There are four hundred thousand words in the English language
&nbs
p; and there are seven of them you can't say on television. What a
ratio that is! Three hundred ninety-nine thousand nine hundred
and ninety-three . . . to seven! They must really be bad. They'd
have to be outrageous to be separated from a group that large.
"All of you over here . . . You seven, you bad words."
That's what they told us, you remember? "That's a bad word."
What? There are no bad words. Bad thoughts, bad intentions,
but no bad words.
You know the seven, don't you, that you can't say on television?
Shit, piss, fuck, cunt, cocksucker, motherfucker and tits. Those
are the Heavy Seven. Those are the ones that'll infect your soul,
curve your spine, and keep the country from winning the war.
Shit, piss, fuck, cunt, cocksucker, motherfucker and tits.
Tits doesn't even belong on the list. Such a friendly-sounding
word. Sounds like a nickname, right? "Hey, Tits, c'mere, man!"

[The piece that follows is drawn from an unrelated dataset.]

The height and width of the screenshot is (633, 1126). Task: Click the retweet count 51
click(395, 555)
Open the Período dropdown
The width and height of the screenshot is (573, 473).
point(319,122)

"Hey, Tits, meet Toots. Toots, Tits, Tits, Toots." Sounds like a
snack, doesn't it?
Yes I know, it IS!
But I don't mean your sexist snack. I mean new NABISCO
TITS! The new cheese tits. Corn tits, and pizza tits, and sesame
tits, onion tits. Tater tits. Yeah. Bet you can't eat just one, right?
I usually switch o f f . But that word does not belong on the list.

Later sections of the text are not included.